A White House statement urged Pakistan to “expeditiously bring to justice” those behind the 2008 Mumbai terror attacks and last year’s attack on an Indian air base in Pathankot.  Making India further happy, the US has also labelled Kashmiri separatist leader Syed Salahuddin a “specially designated global terrorist”.  But these words could be mere rhetoric. Reality could be different, because Washington can ill afford to antagonise Pakistan in view of the US war in Afghanistan. The Trump administration has no intention to withdraw troops from Afghanistan. 
 
It has, on the contrary, decided to increase the US military presence there to monitor Central Asia and counter-balance China’s westward economic expansion through its Belt and Road Initiative.  Washington is unlikely to take any punitive measures against Pakistan simply to please India.
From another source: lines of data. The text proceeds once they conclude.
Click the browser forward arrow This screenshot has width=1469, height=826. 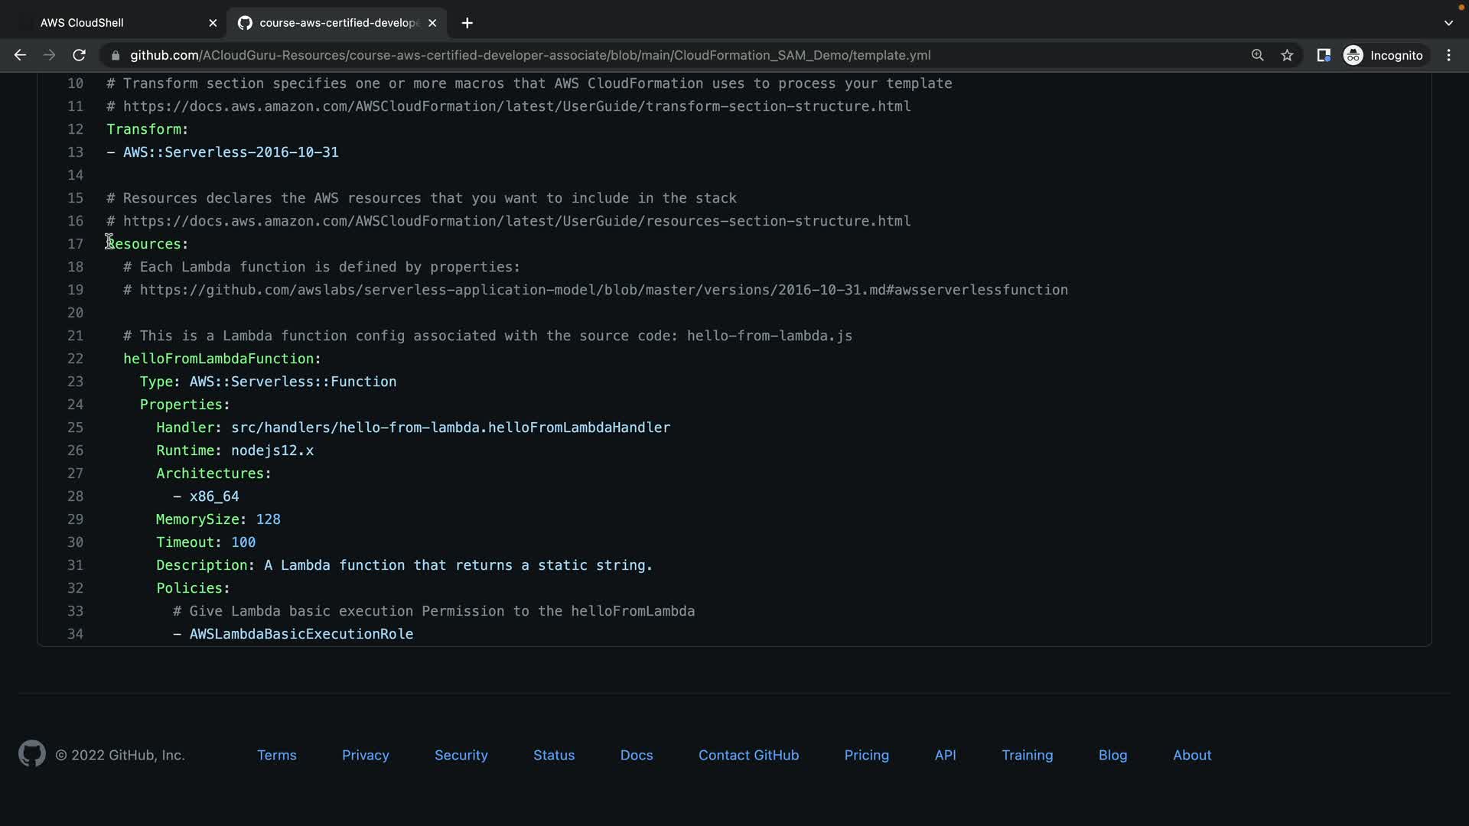pos(49,55)
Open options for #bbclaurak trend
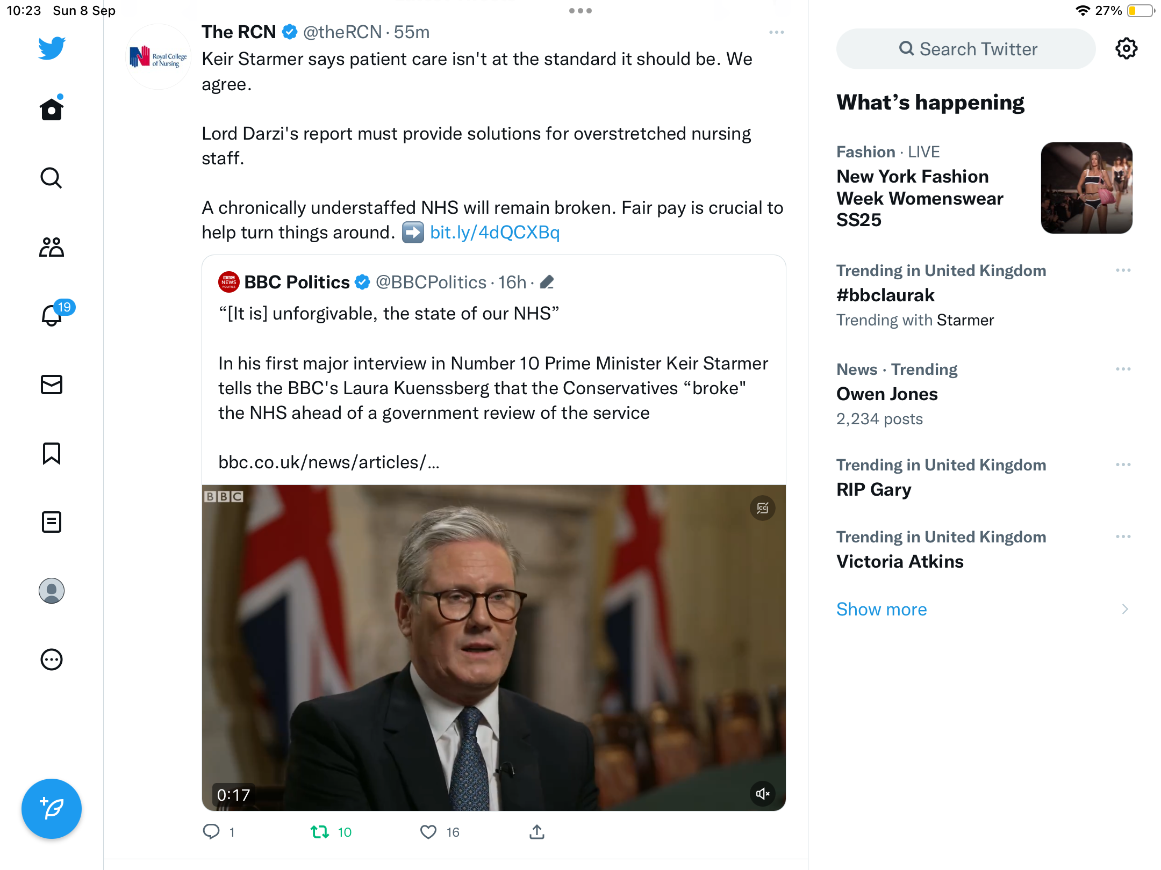1161x870 pixels. [1123, 270]
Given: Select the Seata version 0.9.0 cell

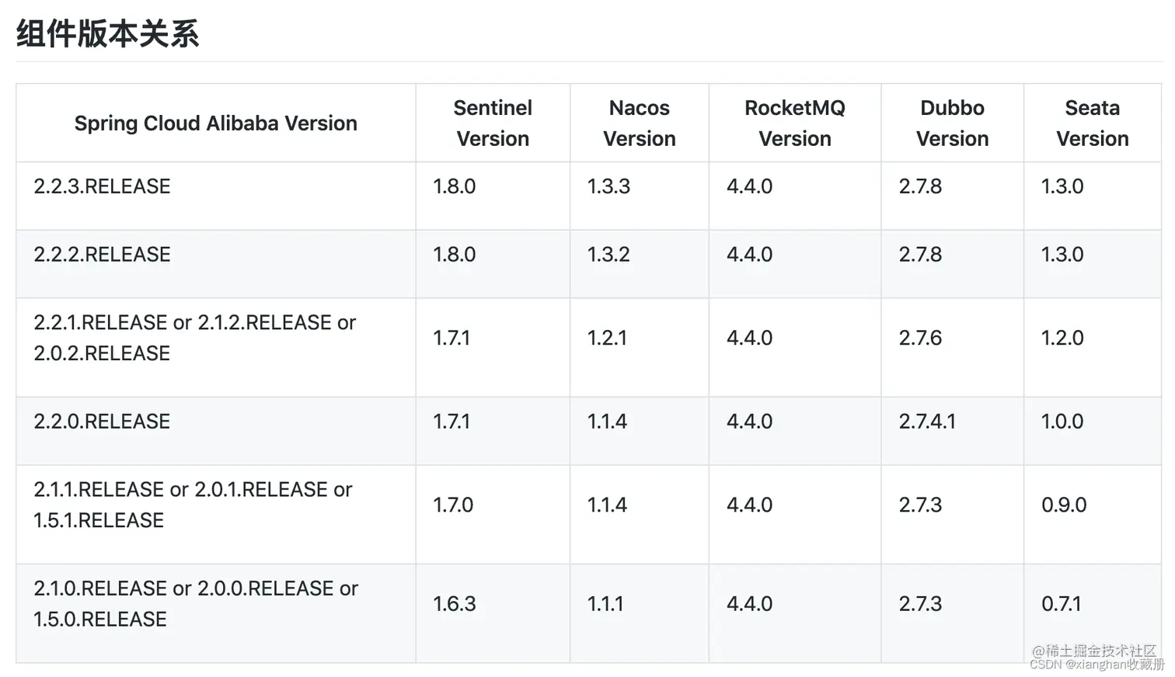Looking at the screenshot, I should 1064,505.
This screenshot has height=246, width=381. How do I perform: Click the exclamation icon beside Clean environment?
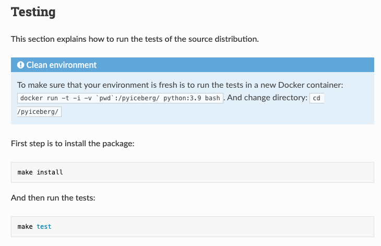tap(21, 65)
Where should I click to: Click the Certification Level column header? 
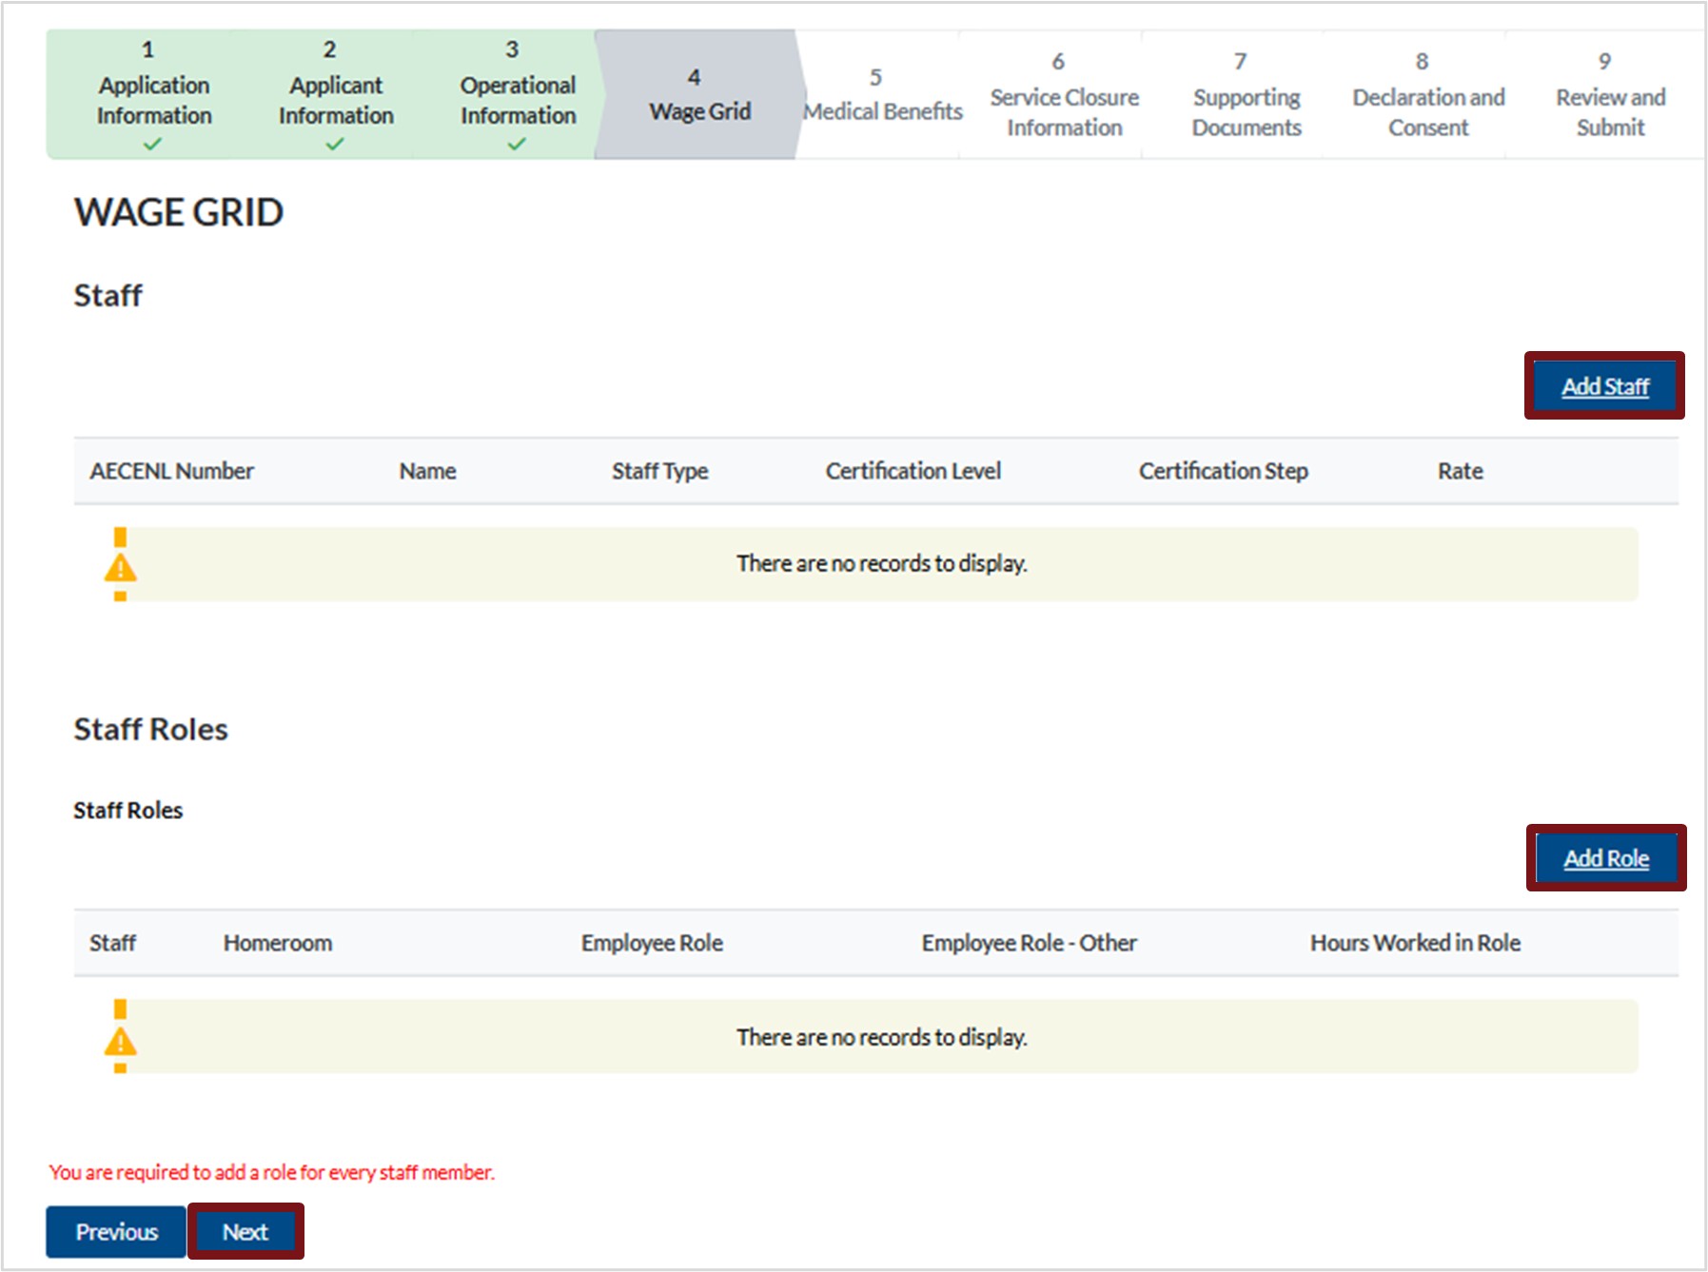(913, 471)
Such action, the US knows, will only push Islamabad further into  China’s fold.  Besides, there is little consistency in Trump’s policies.
 
 It was only last month, Trump accused India of profiting from the Paris climate deal. And this week, he allows himself for a Modi hug and spoke nothing about climate. Trump described Qatar as a terrorist supporter but within days found Qatar as a worthy partner to enter into a US$ 12 billion fighter jet deal.  Trump may find, much to India’s disappointment, Pakistan as a crucial player in US plans for the region.  United States Defence Secretary James Mattis, at his confirmation hearing at the Senate Armed Forces Committee early this year, underlined the need to stay engaged with Pakistan while offering more incentives to that country to  eradicate terrorism.
 
 India, in return for the orders for 100 passenger aircraft, 22 drones and many other expensive deals that made Trump happy, wants the US to back its stance on Pakistan and Kashmir and New Delhi’s attempt to get a permanent seat at the United Nations Security Council and membership in the Nuclear Suppliers Group.  Although Washington wants India to emerge as a bulwark to check China, the US support towards India’s needs has not been up to expectations. Yet, the Modi Government, it appears, is more than happy to do the US bidding.  In recent years, India has increased defence contacts with the US and signed an agreement allowing the navies of both countries to use each other’s ports. Also New Delhi appears to be keen on forming a trilateral defence alliance with the US and Japan.  During Monday’s White House news conference, Modi said: “The strengthening of India’s defence capabilities, with the help of the United States, is something that we truly appreciate.  We have also decided to enhance maritime security cooperation between the two nations.”
 
India, which is no more a champion of non-alignment and third world causes, perhaps, is making a mistake by aligning itself with the United States and portraying itself as a China’s military rival or Washington’s hitman. While military rivalry leads to a rise in defence expenditure and threatens the economic wellbeing of more than 1.5 billion people in India, close trade relations with China give rise to interdependency and, through it, peace and prosperity.  India’s future lies not in any defence alliance with the US, but in giving leadership to an Asia-centred economic bloc, including China, Japan and other Asian giants. It needs to review its opposition to China’s Belt and Road Initiative. By joining the BRI, India can not only prosper but also check China’s geopolitical ambitions, if it has any.